+++ Page +++

Dismiss Notice
Join Physics Forums Today!
The friendliest, high quality science and math community on the planet! Everyone who loves science is here!

Feynman Diagram of a Coulombic Attraction?

  1. Jun 9, 2010 #1
    Whenever I see examples of the diagram for the Coulomb interaction it always seems to be two electrons interacting via an electron and being repulsed. The diagram looks intuitive in terms of momentum conservation.

    I was wondering how (for example) a proton - electron interaction, and subsequent attraction, would be drawn? Does the electron still emit a photon in the direction of the proton?

  2. jcsd
  3. Jun 10, 2010 #2


    User Avatar
    Science Advisor
    Homework Helper

    Welcome to PF!

    Hi mk17! Welcome to PF! :smile:
    (you meant "via a photon" :wink:)

    "the diagram" ?

    There's no such thing as "the diagram" for an interaction … there are infinitely many diagrams for the same interaction, of which that one is simply the simplest.
    The Feynman diagrams would be the same.

    But the virtual photons and virtual electrons in the middle of the diagrams (twice as many electrons as photons in most of the diagrams) don't repel or attract, beacuse they don't exist

    virtual particles don't exist (the clue's in the name :wink:), they're just maths.
  4. Jun 10, 2010 #3
    There difference between virtual and real particles is frame-dependent. Those who deny the existence of virtual particles should also deny the existence of 'real' ones.
  5. Jun 10, 2010 #4


    User Avatar
    Science Advisor
    Homework Helper

    Hi Dmitry67! :smile:
    uhh? :confused:

    Are you saying that there is a frame in which the virtual photons and virtual electrons in a Feynman diagram for electron-electron repulsion are real? :confused:
  6. Jun 10, 2010 #5


    User Avatar
    Science Advisor
    Homework Helper
    Gold Member

    What do you mean? A virtual particle is one for which

    [tex] P_\mu P^\mu \neq m^2 [/tex]

    and this is a frame independent statement.
  7. Jun 10, 2010 #6
    In some accelerated frames they are real. Different accelerated frames don't agree on the number of real and virtual particles of the same macroscopic events. Check Unruh effect for example. Hawking radiation is another one (free falling body does not see that radiation).

+++

Your instructions — Reproduce the part of the Feynman diagram thread starting at "Are you saying" and ending at "frame independent statement.", swapping "virtual" for "off-shell" throughout.

+++ Stored data +++

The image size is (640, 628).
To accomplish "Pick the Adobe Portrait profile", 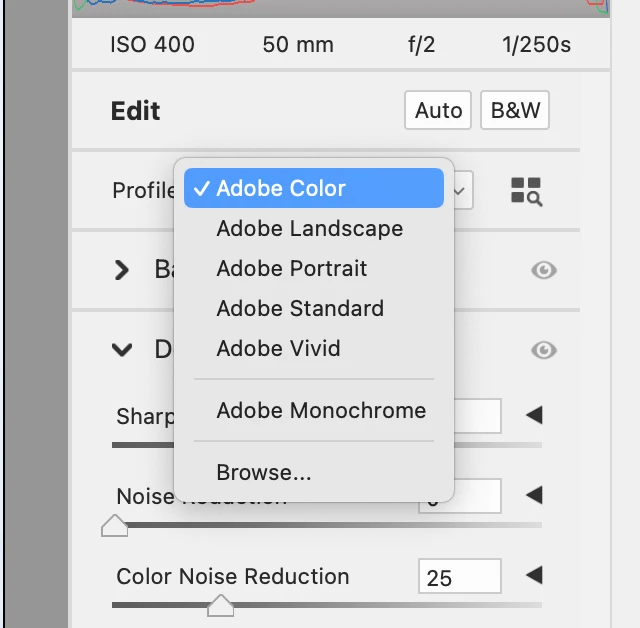I will pyautogui.click(x=292, y=268).
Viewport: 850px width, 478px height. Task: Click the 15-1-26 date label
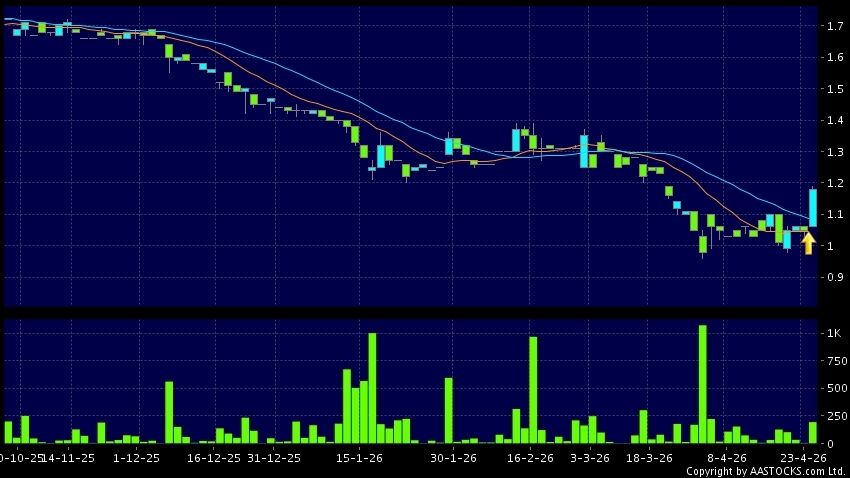pyautogui.click(x=359, y=457)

+++

Result of this task —
Are you saying that there is a frame in which the off-shell photons and off-shell electrons in a Feynman diagram for electron-electron repulsion are real? :confused:
  6. Jun 10, 2010 #5


    User Avatar
    Science Advisor
    Homework Helper
    Gold Member

    What do you mean? A off-shell particle is one for which

    [tex] P_\mu P^\mu \neq m^2 [/tex]

    and this is a frame independent statement.